== TEXT TO READ ==
===
# Iron Filters - How to Manage Backflush



## Traderyoda (Aug 7, 2012)

This one's a little different challenge.....

A new waterfront house with a 4' crawlspace on a well with public sewer needs an iron filter installed. The house has good water, but with a fairly high iron level that causing other problems. The iron filter will be a Filox chemical free system that removes iron and other elements through a media bed. The system requires a significant amount of daily backflush (12-15 gpm for 15 minutes) to purge the iron from the bed. The question is what to do with the backflush water.

Because the house is on the water and flooding is something that has to be considered it's a bad idea to leave an open pipe that leads back to a potable water supply; code certainly doesn't allow it. The water can't get dumped outside because it will build up a stain, kill grass, etc.; and dumping it down the condensate line doesn't work because that line leads to a small french drain. So the solution provided by the manufacturer is to dump the backflush into the sewer line and use an air gap to prevent contamination. The problem with that idea is the local code doesn't allow ANY opening in the crawl space to or from a sewer; so air gaps won't work.

There's an added complication... the local county annually jets the sewer. They seem to be a little aggressive with the jetting because last time it actually pushed water and sewage out of a second floor toilet... much to the chagrin of the homeowners.

I haven't been able to find anyone who's tackled something like this before. My plan is go ahead and dump the backfliush into the sewer and isolate the iron filter using two devices. First, a backwater valve in the house's 4" PVC main drain to check any flow from the sewer into the house drain (the drain line runs through most of the crawlspace and is easy to get to). Then a 3/4" double checkvalve backflow preventer in the backflush line. I plan to "t" in the backflush line immediately upstream of the backwater valve since these devices have a weakness in that solids tend to build up and stop the flapper valve from seating properly; I'm hoping I can use the daily flushing from the iron filter to help keep this device clean so it works when it needs to. I would also put a P-trap in the backflush line as an extra precaution.
===
== INFORMATION SUPPLIED ==
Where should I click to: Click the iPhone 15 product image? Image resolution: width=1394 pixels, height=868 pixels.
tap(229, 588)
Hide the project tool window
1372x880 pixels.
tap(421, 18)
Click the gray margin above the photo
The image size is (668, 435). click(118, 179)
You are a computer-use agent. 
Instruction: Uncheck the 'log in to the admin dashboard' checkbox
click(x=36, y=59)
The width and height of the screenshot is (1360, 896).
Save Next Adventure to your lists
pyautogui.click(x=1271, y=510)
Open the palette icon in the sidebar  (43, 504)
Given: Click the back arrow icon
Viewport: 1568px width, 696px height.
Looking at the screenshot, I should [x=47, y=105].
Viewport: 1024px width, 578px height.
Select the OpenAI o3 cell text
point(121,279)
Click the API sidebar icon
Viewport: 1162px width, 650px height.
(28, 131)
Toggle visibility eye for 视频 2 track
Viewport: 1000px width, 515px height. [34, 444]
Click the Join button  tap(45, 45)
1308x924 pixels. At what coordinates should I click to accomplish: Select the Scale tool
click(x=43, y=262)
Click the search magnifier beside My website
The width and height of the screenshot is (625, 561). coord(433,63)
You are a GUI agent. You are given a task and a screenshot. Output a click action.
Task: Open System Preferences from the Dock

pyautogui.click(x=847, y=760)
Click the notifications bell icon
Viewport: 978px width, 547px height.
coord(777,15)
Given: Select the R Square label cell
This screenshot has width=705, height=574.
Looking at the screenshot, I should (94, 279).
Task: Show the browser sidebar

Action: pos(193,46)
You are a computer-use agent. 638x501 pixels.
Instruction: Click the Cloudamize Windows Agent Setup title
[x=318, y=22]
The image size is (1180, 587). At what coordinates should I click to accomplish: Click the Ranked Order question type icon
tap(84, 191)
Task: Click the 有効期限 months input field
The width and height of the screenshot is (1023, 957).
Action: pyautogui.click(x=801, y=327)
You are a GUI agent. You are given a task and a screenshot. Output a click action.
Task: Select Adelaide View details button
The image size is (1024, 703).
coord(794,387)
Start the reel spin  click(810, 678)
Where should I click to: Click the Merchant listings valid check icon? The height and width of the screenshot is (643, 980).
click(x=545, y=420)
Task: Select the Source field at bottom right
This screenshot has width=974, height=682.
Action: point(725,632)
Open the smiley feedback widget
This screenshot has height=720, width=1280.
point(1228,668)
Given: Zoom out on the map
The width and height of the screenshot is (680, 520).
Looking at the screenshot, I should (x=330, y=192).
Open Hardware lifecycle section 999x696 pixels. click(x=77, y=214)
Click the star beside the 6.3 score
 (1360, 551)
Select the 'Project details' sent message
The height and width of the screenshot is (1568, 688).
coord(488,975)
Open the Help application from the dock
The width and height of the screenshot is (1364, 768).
===
== ACTIONS TO TAKE ==
a: According to the post on iron filter backflush, how much flow and how much time does the filter's daily backflush need?
b: Continue the post on iron filter backflush from its last sentence.
The material above can be left aside.

== ANSWERS FOR THE EXERCISE ==
a: 12-15 gpm for 15 minutes.

b:
I'm hoping these precautions will keep the system sealed, provide a means of properly dumping the iron laden backflush water, and get the side benefit of helping to keep the main drain nice and clean.

Before heading down this path I've learned to ask you folks first. Hopefully someone out there's done something like this before and knows some tricks.

I'm really anxious to hear your thoughts.

Cheers
TY


----------



## AlbacoreShuffle (Aug 28, 2011)

Can you run the backflush to the laundry drain ?
If you can you could get an air gap and it should meet code.
We run softener drains to the laundry all the time.


----------



## Traderyoda (Aug 7, 2012)

AlbacoreShuffle - very tough - laundry's on the second floor and the house is insulated with foam insulation. The crawlspace has about 10 inches of foam everywhere... it looks like an igloo. Getting a line that far would be virtually impossible.


----------



## AlbacoreShuffle (Aug 28, 2011)

Traderyoda said:


> AlbacoreShuffle - very tough - laundry's on the second floor and the house is insulated with foam insulation. The crawlspace has about 10 inches of foam everywhere... it looks like an igloo. Getting a line that far would be virtually impossible.


Can you install a trapped drain on the first floor and run it to that ?


----------



## rjbphd (Feb 5, 2010)

I'd the unit in the closet and install sound proofing door for access to the unit... sure, u'll lose some space, but hell who designed this home that gonna have 'perfect' water... when I'm shown a drawing for new homes, I pushed for larger and more practical mech room over those freakin oversized hot tub that they rarely used after 6 months.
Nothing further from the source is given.